* _Te verrichten werk_
Kun je alle regels hieronder opmaken als een JSON-lijst van strings, met één string per regel en zonder lege regels?

====== Gegeven informatie

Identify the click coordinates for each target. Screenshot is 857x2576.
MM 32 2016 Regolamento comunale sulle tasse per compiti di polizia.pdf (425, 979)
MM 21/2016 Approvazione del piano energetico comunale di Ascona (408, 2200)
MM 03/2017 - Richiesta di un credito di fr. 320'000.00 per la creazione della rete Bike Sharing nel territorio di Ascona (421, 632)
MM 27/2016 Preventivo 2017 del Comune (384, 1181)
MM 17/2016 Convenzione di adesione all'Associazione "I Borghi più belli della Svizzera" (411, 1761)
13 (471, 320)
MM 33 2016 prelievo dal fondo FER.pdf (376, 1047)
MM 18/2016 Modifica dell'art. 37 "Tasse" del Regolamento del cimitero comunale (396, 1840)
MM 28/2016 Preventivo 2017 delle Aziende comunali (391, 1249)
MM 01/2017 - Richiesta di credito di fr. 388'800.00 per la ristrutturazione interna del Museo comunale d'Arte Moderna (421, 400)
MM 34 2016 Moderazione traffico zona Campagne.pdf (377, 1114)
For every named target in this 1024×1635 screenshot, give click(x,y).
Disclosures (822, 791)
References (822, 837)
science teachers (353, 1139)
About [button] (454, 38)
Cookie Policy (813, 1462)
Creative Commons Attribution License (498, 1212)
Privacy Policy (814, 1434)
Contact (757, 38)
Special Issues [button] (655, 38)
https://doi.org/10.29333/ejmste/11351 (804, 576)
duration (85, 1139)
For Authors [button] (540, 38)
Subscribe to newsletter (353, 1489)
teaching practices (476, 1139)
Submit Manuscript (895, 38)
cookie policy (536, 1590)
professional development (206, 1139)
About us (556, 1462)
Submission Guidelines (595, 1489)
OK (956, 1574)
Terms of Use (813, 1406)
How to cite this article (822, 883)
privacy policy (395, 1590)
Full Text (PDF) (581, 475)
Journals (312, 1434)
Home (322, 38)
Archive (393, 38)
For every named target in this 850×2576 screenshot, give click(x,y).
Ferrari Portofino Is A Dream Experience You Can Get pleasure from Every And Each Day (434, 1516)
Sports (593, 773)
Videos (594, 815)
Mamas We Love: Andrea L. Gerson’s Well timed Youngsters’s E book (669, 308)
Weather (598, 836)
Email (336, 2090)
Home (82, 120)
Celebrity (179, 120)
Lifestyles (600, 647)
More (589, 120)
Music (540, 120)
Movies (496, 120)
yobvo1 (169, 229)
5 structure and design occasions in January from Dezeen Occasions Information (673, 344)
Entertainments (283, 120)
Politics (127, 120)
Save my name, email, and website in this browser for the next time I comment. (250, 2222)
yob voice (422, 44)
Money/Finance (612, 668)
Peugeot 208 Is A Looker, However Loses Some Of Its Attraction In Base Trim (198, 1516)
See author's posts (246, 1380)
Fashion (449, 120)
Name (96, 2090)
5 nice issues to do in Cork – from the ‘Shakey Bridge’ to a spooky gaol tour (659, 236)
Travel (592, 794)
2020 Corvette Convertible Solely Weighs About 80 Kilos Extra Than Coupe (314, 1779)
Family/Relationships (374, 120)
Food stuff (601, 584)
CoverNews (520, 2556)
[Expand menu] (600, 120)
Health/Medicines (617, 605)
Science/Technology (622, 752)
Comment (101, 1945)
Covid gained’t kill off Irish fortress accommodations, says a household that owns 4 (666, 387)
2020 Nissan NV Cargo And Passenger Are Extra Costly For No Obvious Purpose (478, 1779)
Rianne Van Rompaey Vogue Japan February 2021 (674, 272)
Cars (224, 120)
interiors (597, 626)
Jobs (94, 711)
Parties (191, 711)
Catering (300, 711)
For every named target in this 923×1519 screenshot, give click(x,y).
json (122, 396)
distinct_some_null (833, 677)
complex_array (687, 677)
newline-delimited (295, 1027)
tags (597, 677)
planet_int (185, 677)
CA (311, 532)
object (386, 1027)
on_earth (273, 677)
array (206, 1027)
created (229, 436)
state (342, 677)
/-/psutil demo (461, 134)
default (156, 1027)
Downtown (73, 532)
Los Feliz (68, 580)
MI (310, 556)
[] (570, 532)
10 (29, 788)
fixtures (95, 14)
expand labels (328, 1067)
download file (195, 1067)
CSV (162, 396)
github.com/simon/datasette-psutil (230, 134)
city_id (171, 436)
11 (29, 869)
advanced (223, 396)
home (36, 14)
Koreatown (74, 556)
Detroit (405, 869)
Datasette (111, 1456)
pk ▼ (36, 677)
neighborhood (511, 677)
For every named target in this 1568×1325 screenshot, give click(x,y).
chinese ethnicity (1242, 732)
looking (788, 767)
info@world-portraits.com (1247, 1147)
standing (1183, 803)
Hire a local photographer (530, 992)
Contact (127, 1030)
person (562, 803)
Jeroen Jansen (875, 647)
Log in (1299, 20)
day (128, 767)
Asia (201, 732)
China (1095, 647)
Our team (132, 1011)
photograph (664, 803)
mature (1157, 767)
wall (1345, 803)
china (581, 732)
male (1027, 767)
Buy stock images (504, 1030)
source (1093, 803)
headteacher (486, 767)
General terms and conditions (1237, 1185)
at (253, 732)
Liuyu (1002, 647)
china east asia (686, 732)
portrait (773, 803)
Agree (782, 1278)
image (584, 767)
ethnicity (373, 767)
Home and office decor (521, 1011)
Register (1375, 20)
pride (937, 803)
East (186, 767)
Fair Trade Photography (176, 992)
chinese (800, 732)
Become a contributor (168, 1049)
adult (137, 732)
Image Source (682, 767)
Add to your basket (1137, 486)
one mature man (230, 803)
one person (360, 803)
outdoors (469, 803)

============

* _Resultaat oefening_
[
  "Identify the click coordinates for each target. Screenshot is 857x2576.",
  "MM 32 2016 Regolamento comunale sulle tasse per compiti di polizia.pdf (425, 979)",
  "MM 21/2016 Approvazione del piano energetico comunale di Ascona (408, 2200)",
  "MM 03/2017 - Richiesta di un credito di fr. 320'000.00 per la creazione della rete Bike Sharing nel territorio di Ascona (421, 632)",
  "MM 27/2016 Preventivo 2017 del Comune (384, 1181)",
  "MM 17/2016 Convenzione di adesione all'Associazione \"I Borghi più belli della Svizzera\" (411, 1761)",
  "13 (471, 320)",
  "MM 33 2016 prelievo dal fondo FER.pdf (376, 1047)",
  "MM 18/2016 Modifica dell'art. 37 \"Tasse\" del Regolamento del cimitero comunale (396, 1840)",
  "MM 28/2016 Preventivo 2017 delle Aziende comunali (391, 1249)",
  "MM 01/2017 - Richiesta di credito di fr. 388'800.00 per la ristrutturazione interna del Museo comunale d'Arte Moderna (421, 400)",
  "MM 34 2016 Moderazione traffico zona Campagne.pdf (377, 1114)",
  "For every named target in this 1024×1635 screenshot, give click(x,y).",
  "Disclosures (822, 791)",
  "References (822, 837)",
  "science teachers (353, 1139)",
  "About [button] (454, 38)",
  "Cookie Policy (813, 1462)",
  "Creative Commons Attribution License (498, 1212)",
  "Privacy Policy (814, 1434)",
  "Contact (757, 38)",
  "Special Issues [button] (655, 38)",
  "https://doi.org/10.29333/ejmste/11351 (804, 576)",
  "duration (85, 1139)",
  "For Authors [button] (540, 38)",
  "Subscribe to newsletter (353, 1489)",
  "teaching practices (476, 1139)",
  "Submit Manuscript (895, 38)",
  "cookie policy (536, 1590)",
  "professional development (206, 1139)",
  "About us (556, 1462)",
  "Submission Guidelines (595, 1489)",
  "OK (956, 1574)",
  "Terms of Use (813, 1406)",
  "How to cite this article (822, 883)",
  "privacy policy (395, 1590)",
  "Full Text (PDF) (581, 475)",
  "Journals (312, 1434)",
  "Home (322, 38)",
  "Archive (393, 38)",
  "For every named target in this 850×2576 screenshot, give click(x,y).",
  "Ferrari Portofino Is A Dream Experience You Can Get pleasure from Every And Each Day (434, 1516)",
  "Sports (593, 773)",
  "Videos (594, 815)",
  "Mamas We Love: Andrea L. Gerson’s Well timed Youngsters’s E book (669, 308)",
  "Weather (598, 836)",
  "Email (336, 2090)",
  "Home (82, 120)",
  "Celebrity (179, 120)",
  "Lifestyles (600, 647)",
  "More (589, 120)",
  "Music (540, 120)",
  "Movies (496, 120)",
  "yobvo1 (169, 229)",
  "5 structure and design occasions in January from Dezeen Occasions Information (673, 344)",
  "Entertainments (283, 120)",
  "Politics (127, 120)",
  "Save my name, email, and website in this browser for the next time I comment. (250, 2222)",
  "yob voice (422, 44)",
  "Money/Finance (612, 668)",
  "Peugeot 208 Is A Looker, However Loses Some Of Its Attraction In Base Trim (198, 1516)",
  "See author's posts (246, 1380)",
  "Fashion (449, 120)",
  "Name (96, 2090)",
  "5 nice issues to do in Cork – from the ‘Shakey Bridge’ to a spooky gaol tour (659, 236)",
  "Travel (592, 794)",
  "2020 Corvette Convertible Solely Weighs About 80 Kilos Extra Than Coupe (314, 1779)",
  "Family/Relationships (374, 120)",
  "Food stuff (601, 584)",
  "CoverNews (520, 2556)",
  "[Expand menu] (600, 120)",
  "Health/Medicines (617, 605)",
  "Science/Technology (622, 752)",
  "Comment (101, 1945)",
  "Covid gained’t kill off Irish fortress accommodations, says a household that owns 4 (666, 387)",
  "2020 Nissan NV Cargo And Passenger Are Extra Costly For No Obvious Purpose (478, 1779)",
  "Rianne Van Rompaey Vogue Japan February 2021 (674, 272)",
  "Cars (224, 120)",
  "interiors (597, 626)",
  "Jobs (94, 711)",
  "Parties (191, 711)",
  "Catering (300, 711)",
  "For every named target in this 923×1519 screenshot, give click(x,y).",
  "json (122, 396)",
  "distinct_some_null (833, 677)",
  "complex_array (687, 677)",
  "newline-delimited (295, 1027)",
  "tags (597, 677)",
  "planet_int (185, 677)",
  "CA (311, 532)",
  "object (386, 1027)",
  "on_earth (273, 677)",
  "array (206, 1027)",
  "created (229, 436)",
  "state (342, 677)",
  "/-/psutil demo (461, 134)",
  "default (156, 1027)",
  "Downtown (73, 532)",
  "Los Feliz (68, 580)",
  "MI (310, 556)",
  "[] (570, 532)",
  "10 (29, 788)",
  "fixtures (95, 14)",
  "expand labels (328, 1067)",
  "download file (195, 1067)",
  "CSV (162, 396)",
  "github.com/simon/datasette-psutil (230, 134)",
  "city_id (171, 436)",
  "11 (29, 869)",
  "advanced (223, 396)",
  "home (36, 14)",
  "Koreatown (74, 556)",
  "Detroit (405, 869)",
  "Datasette (111, 1456)",
  "pk ▼ (36, 677)",
  "neighborhood (511, 677)",
  "For every named target in this 1568×1325 screenshot, give click(x,y).",
  "chinese ethnicity (1242, 732)",
  "looking (788, 767)",
  "info@world-portraits.com (1247, 1147)",
  "standing (1183, 803)",
  "Hire a local photographer (530, 992)",
  "Contact (127, 1030)",
  "person (562, 803)",
  "Jeroen Jansen (875, 647)",
  "Log in (1299, 20)",
  "day (128, 767)",
  "Asia (201, 732)",
  "China (1095, 647)",
  "Our team (132, 1011)",
  "photograph (664, 803)",
  "mature (1157, 767)",
  "wall (1345, 803)",
  "china (581, 732)",
  "male (1027, 767)",
  "Buy stock images (504, 1030)",
  "source (1093, 803)",
  "headteacher (486, 767)",
  "General terms and conditions (1237, 1185)",
  "at (253, 732)",
  "Liuyu (1002, 647)",
  "china east asia (686, 732)",
  "portrait (773, 803)",
  "Agree (782, 1278)",
  "image (584, 767)",
  "ethnicity (373, 767)",
  "Home and office decor (521, 1011)",
  "Register (1375, 20)",
  "pride (937, 803)",
  "East (186, 767)",
  "Fair Trade Photography (176, 992)",
  "chinese (800, 732)",
  "Become a contributor (168, 1049)",
  "adult (137, 732)",
  "Image Source (682, 767)",
  "Add to your basket (1137, 486)",
  "one mature man (230, 803)",
  "one person (360, 803)",
  "outdoors (469, 803)"
]